The mammalian dive reflex
Read these articles to understand the mammalian dive reflex better:
Unraveling the mammalian diving reflex (Part I) by Erik Seedhouse on DeeperBlue.net - Fanatical About FreeDiving, Scuba Diving, Spearfishing & Technical Diving
Unraveling the Mammalian Dive Reflex (Part II) by Erik Seedhouse on DeeperBlue.net - Fanatical About FreeDiving, Scuba Diving, Spearfishing & Technical Diving
To equalize pressure in your sinusses and ears there are some techniques (see below), to equalize your mask just blow a little air in it through your nose.
Pinch your nose and try to blow some air out through your nose, this air wil go into your sinusses and ears.
CO² is the common trigger for the urge to breathe.
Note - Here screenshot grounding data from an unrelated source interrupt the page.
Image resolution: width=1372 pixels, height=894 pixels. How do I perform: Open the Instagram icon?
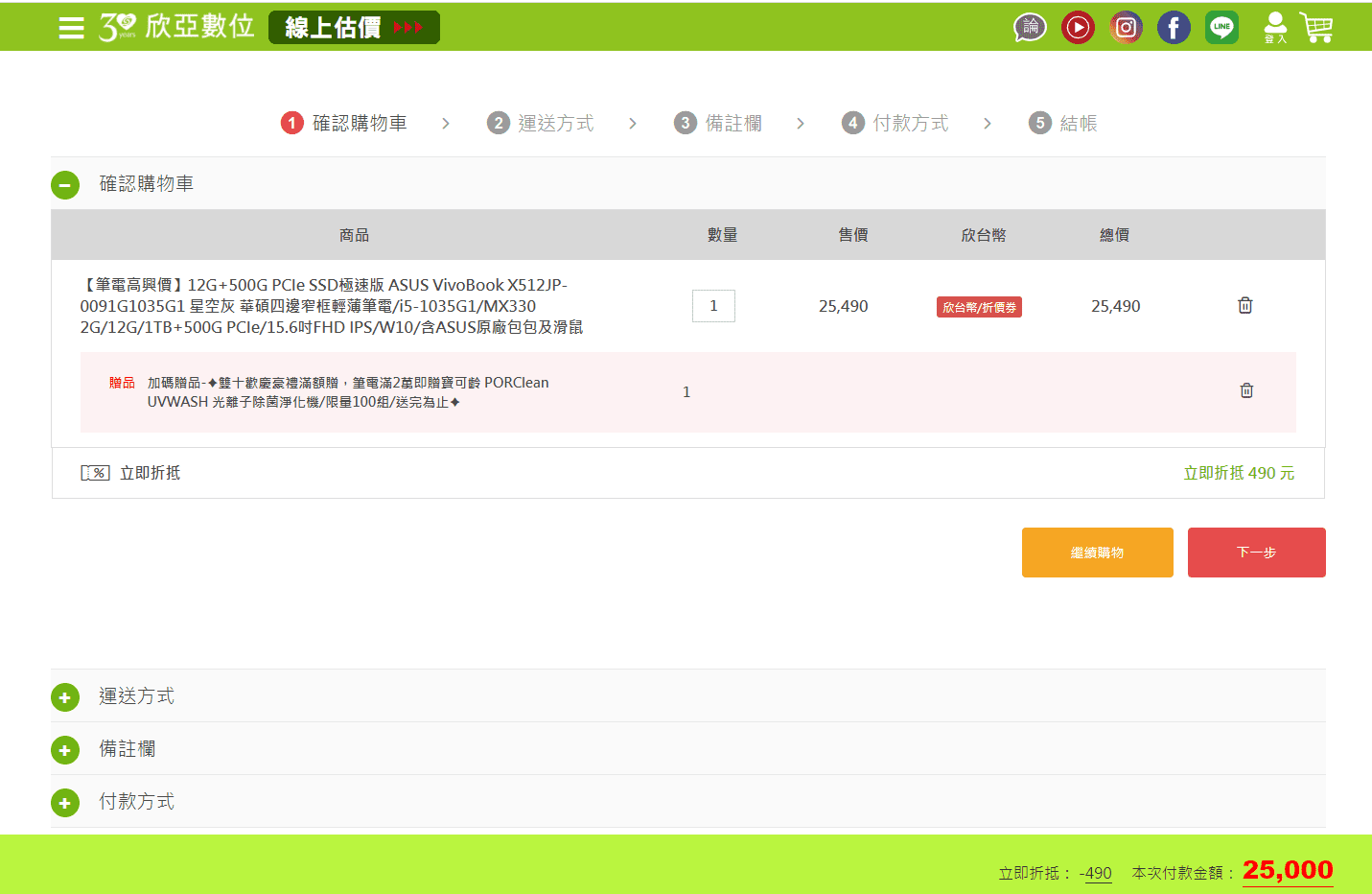[x=1126, y=28]
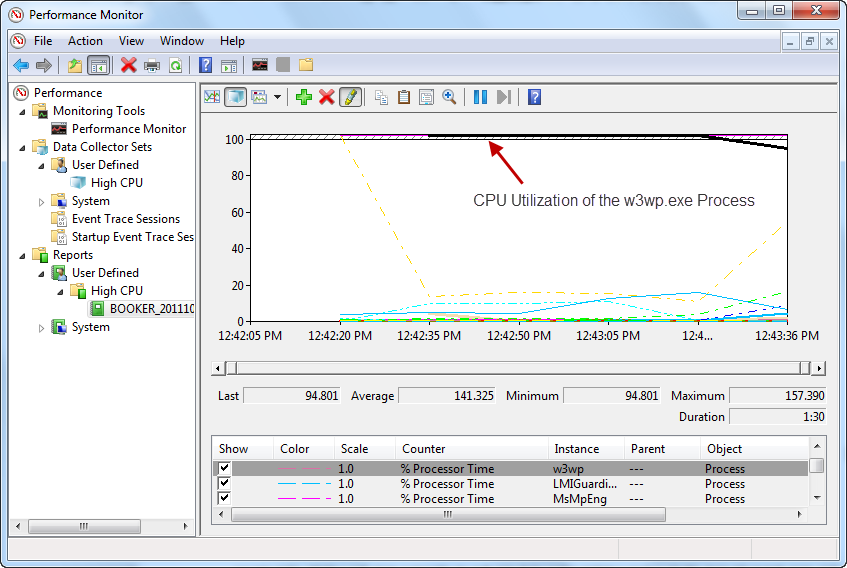Image resolution: width=847 pixels, height=568 pixels.
Task: Expand the System node under Reports
Action: pos(41,327)
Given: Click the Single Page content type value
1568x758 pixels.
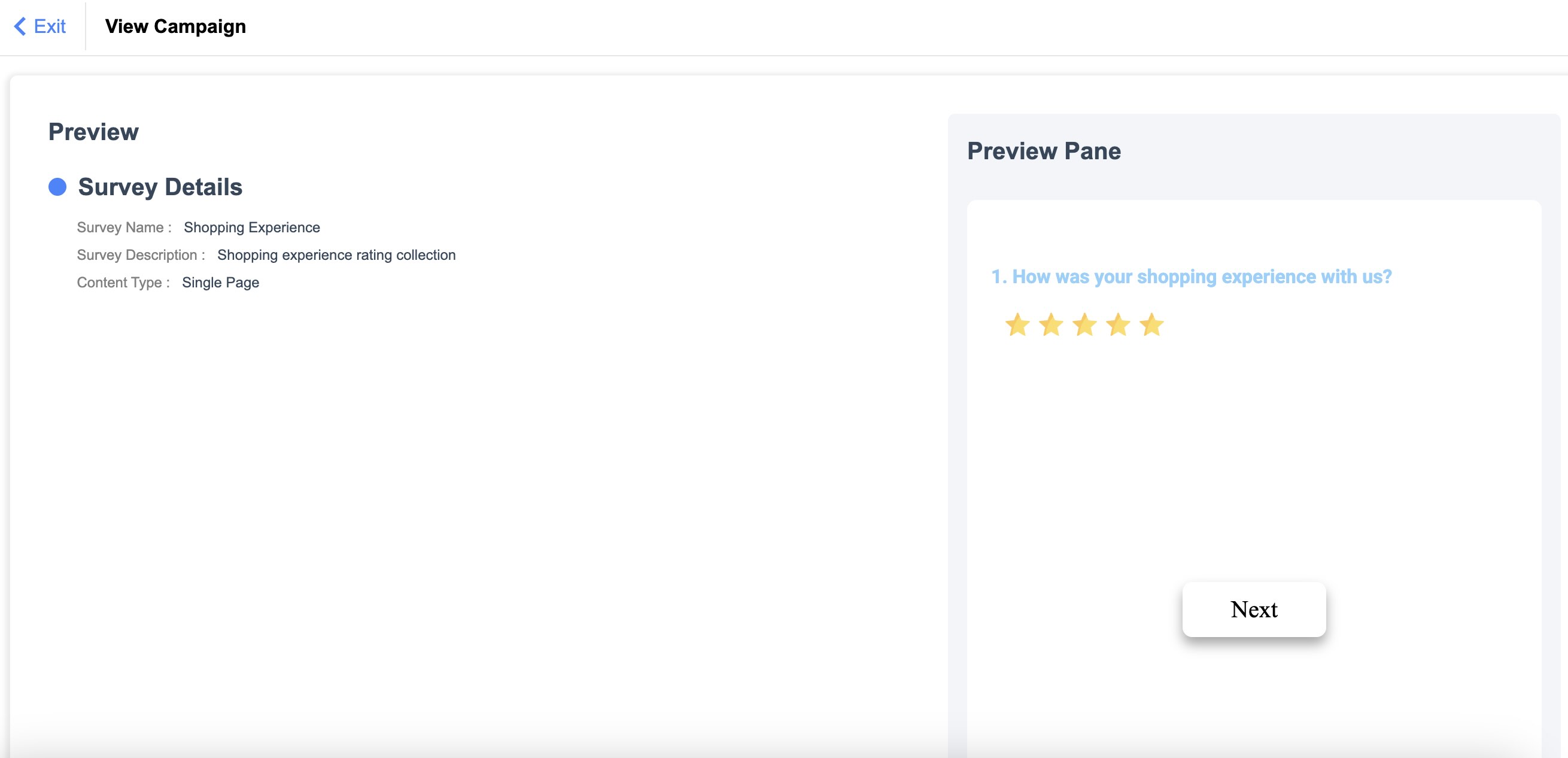Looking at the screenshot, I should point(220,283).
CO² Tables are meant to increase your tolerance to high CO² Levels, you do this by decreasing resting periods before a breath hold. The breath holds in a CO² table are usually 50% of your personal record.
An example of a CO² Table:
1. ventilate 2:30 static 1:30
2. ventilate 2:15 static 1:30
3. ventilate 2:00 static 1:30
4. ventilate 1:45 static 1:30
5. ventilate 1:30 static 1:30
6. ventilate 1:15 static 1:30
7. ventilate 1:00 static 1:30
8. ventilate 1:00 static 1:30
total duration 25:15
O² Tables are meant to increase your tolerance to low O² Levels, you do this by increasing breath holds while keeping the resting periods the same. The last breath hold in an O² table is usually up to 80% of your personal record.
An example of an O² Table:
1.ventilate 2:00 static 1:00
2.ventilate 2:00 static 1:15
3.ventilate 2:00 static 1:30
4.ventilate 2:00 static 1:45
5.ventilate 2:00 static 2:00
6.ventilate 2:00 static 2:15
7.ventilate 2:00 static 2:30
8.ventilate 2:00 static 2:30
total duration 30:45
The CO² and O² tables can be modified to suit the divers will and feeling. I personally do these tables twice a week.
This thread is under construction, any suggestion/criticism is a welcome contribution!